Why We Travel
8 years ago, I had my first taste of what it feels like to live abroad in a foreign country. It was both wonderful and terrifying — and I was hooked.
In the time since, I’ve traveled solo, as a couple and with friends. Some trips are short weekend getaways, while others are month-long adventures. Each kind of travel has its own uniqueness, but nothing is quite as powerful as getting rid of all your possessions, packing your few remaining belongings into one bag and moving across the world on a one-way ticket.
Flashback to one year ago: Yokohama, Japan.
I remember everything about my first day in Japan — stepping out from the airport and feeling like I had just stepped into an entirely different universe. I had no cell phone, which means that I had no map, no translator and no connection to the social world. How did we survive before technology? It was frightening and thrilling at the same time.
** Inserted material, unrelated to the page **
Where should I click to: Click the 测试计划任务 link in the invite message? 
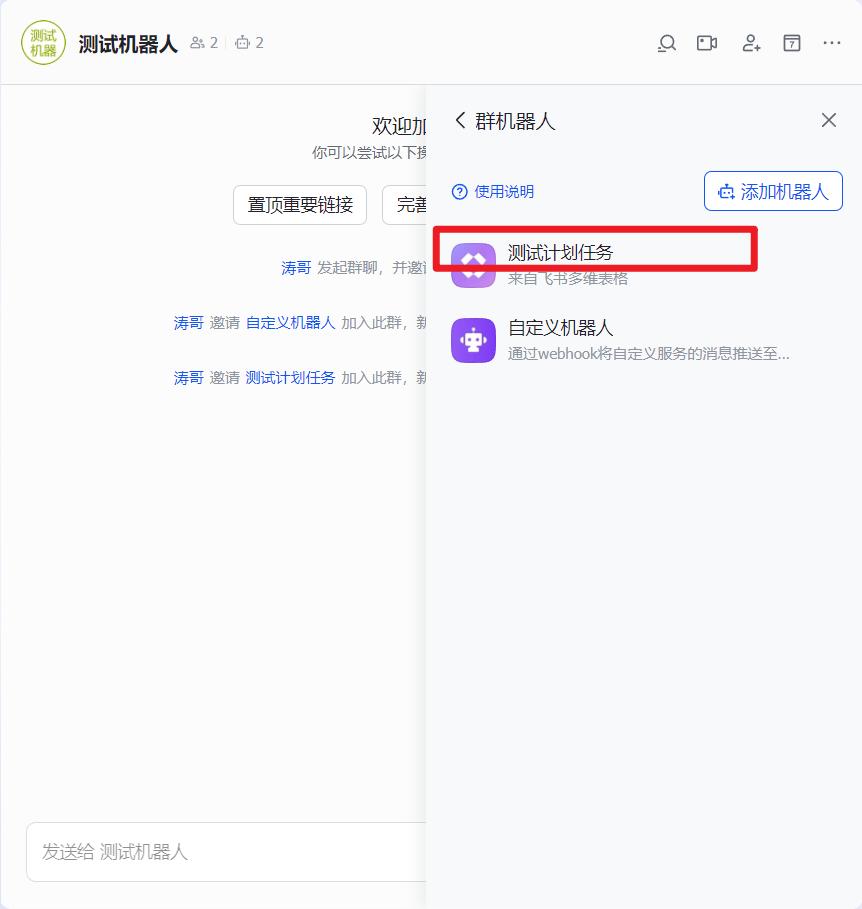pos(290,377)
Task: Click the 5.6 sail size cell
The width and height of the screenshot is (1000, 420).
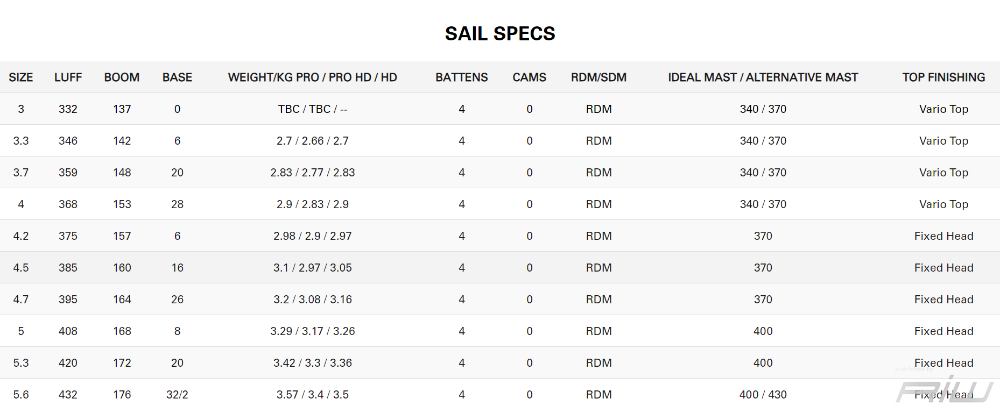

There were a lot of stares that first day. I wasn’t in a particularly touristy area of town and I felt like a giant, blonde blob in a sea of busy Japanese locals.
I remember repeating the only three words of Japanese that I knew (konnichwa-sumimasen-arigatou • hello-excuse me-thank you), all at once and in random order — sometimes with a word of Spanish thrown in. “Gracias!..sumimasen?..oh hell, thank you!”
I remember the determination to finish my entire first meal using only chopsticks, even after the waiter quickly brought me a fork, nodding at me with a knowing smile.
I remember the exciting, powerful feeling of being lost in another world, exploring the tiny streets filled with small shops and food stalls…followed quickly by the all-consuming panic once I realized the sun had gone down and I couldn’t read a single street sign.
This is the reason why we travel. To be taken out of our comfort zone, to be taken out of the 9-5: work, eat, sleep, repeat. Traveling isn’t always amazing and it isn’t always terrible either — but it is always an experience away from the norm. It is always change, it is always moving and it causes you to think and feel in a different way.
This is why we travel: for the extraordinary.